━━━ Provided information

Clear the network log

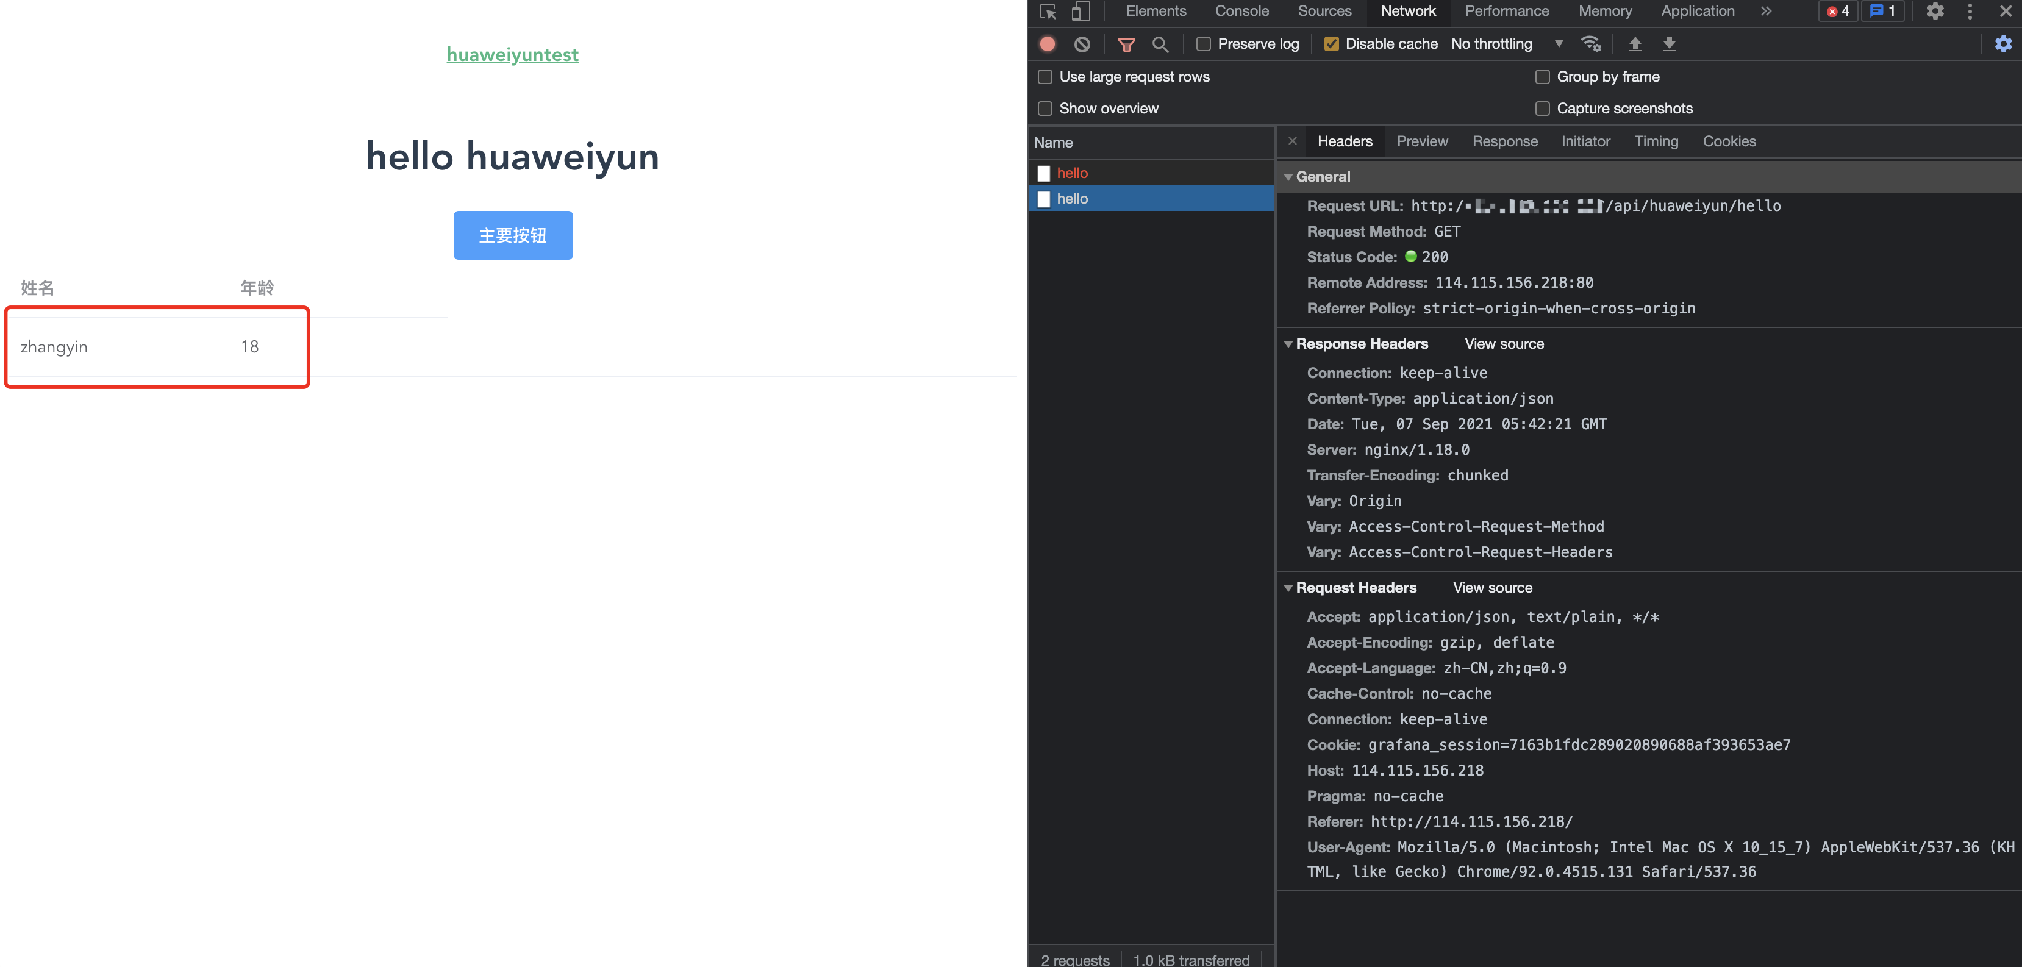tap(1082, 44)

━━━━━━
━━━ Provided information

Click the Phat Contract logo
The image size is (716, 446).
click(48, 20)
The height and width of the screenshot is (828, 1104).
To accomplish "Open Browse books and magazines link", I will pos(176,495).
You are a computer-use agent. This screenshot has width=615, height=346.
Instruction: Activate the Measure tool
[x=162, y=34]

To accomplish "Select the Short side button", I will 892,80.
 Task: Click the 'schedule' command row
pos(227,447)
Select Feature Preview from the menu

━━━━━━
━━━ Provided information

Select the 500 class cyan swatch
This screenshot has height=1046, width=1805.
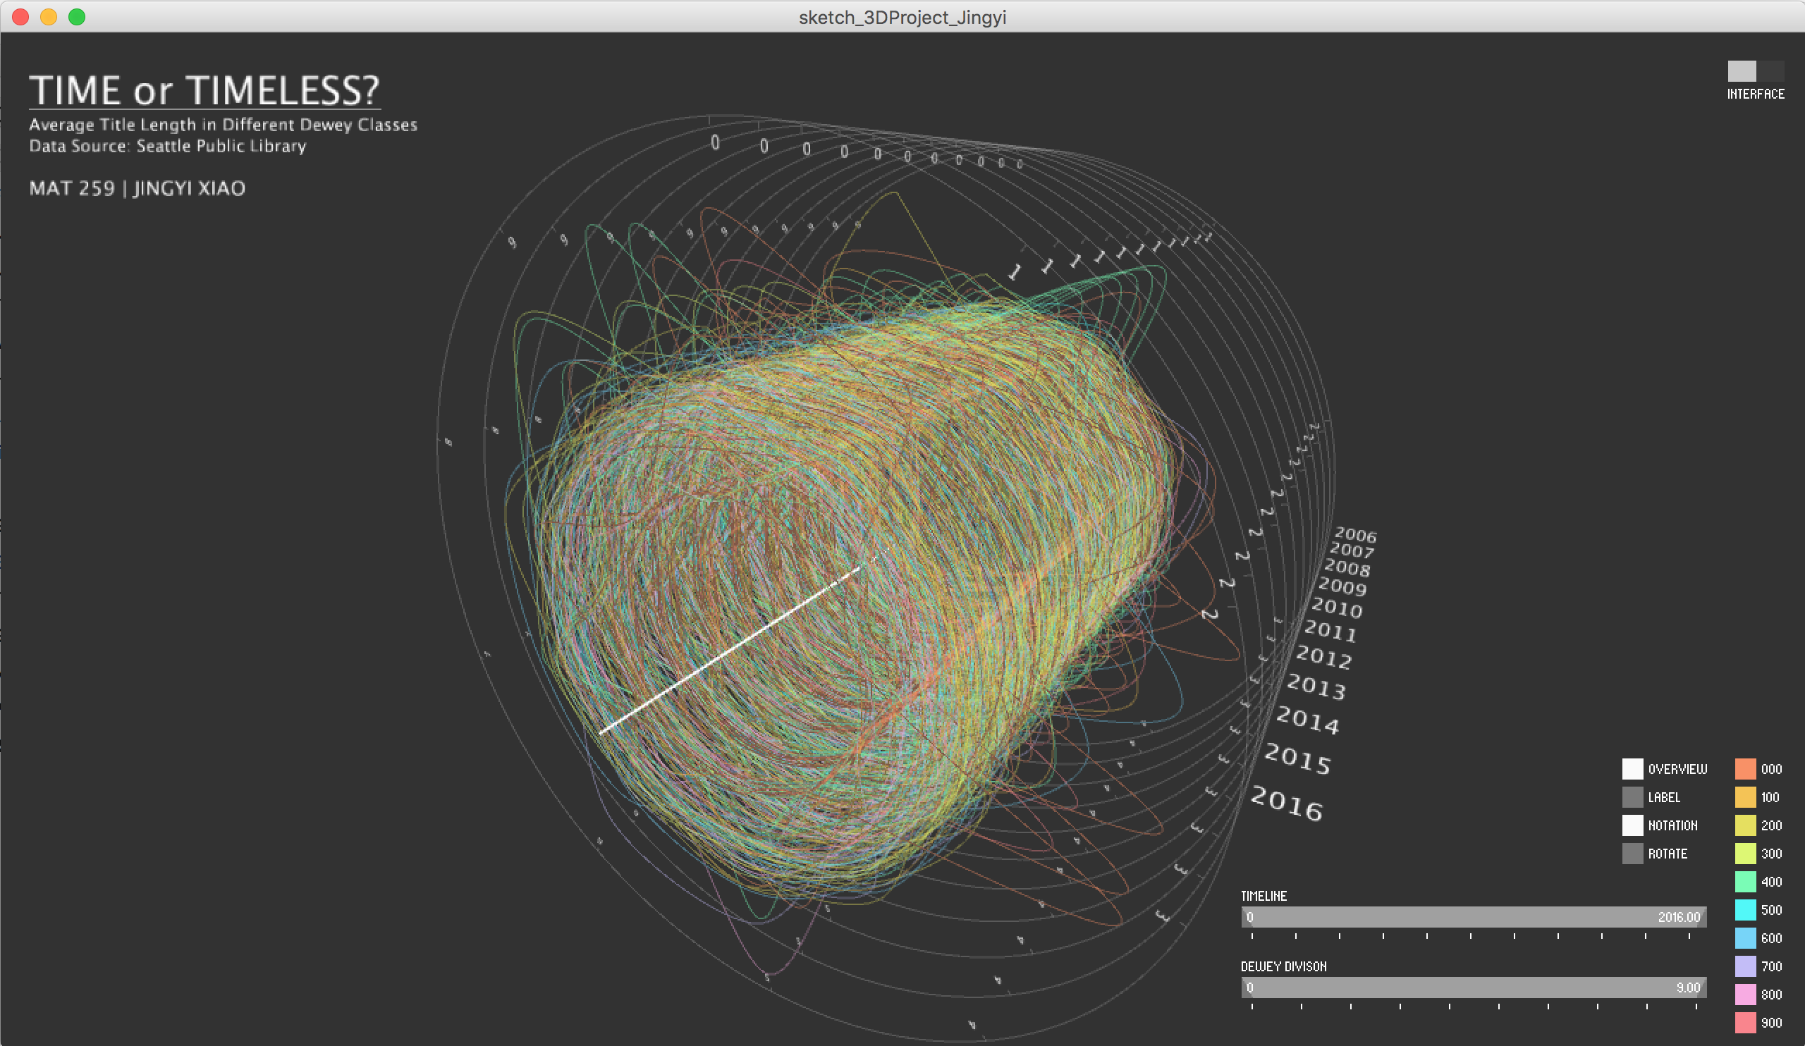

━━━━━━

The task:
Copy every line of the listing that contains the word "screenshot".

Task response:
The height and width of the screenshot is (828, 1104).
You are a computer-use agent. This screenshot has width=615, height=346.
This screenshot has height=1046, width=1805.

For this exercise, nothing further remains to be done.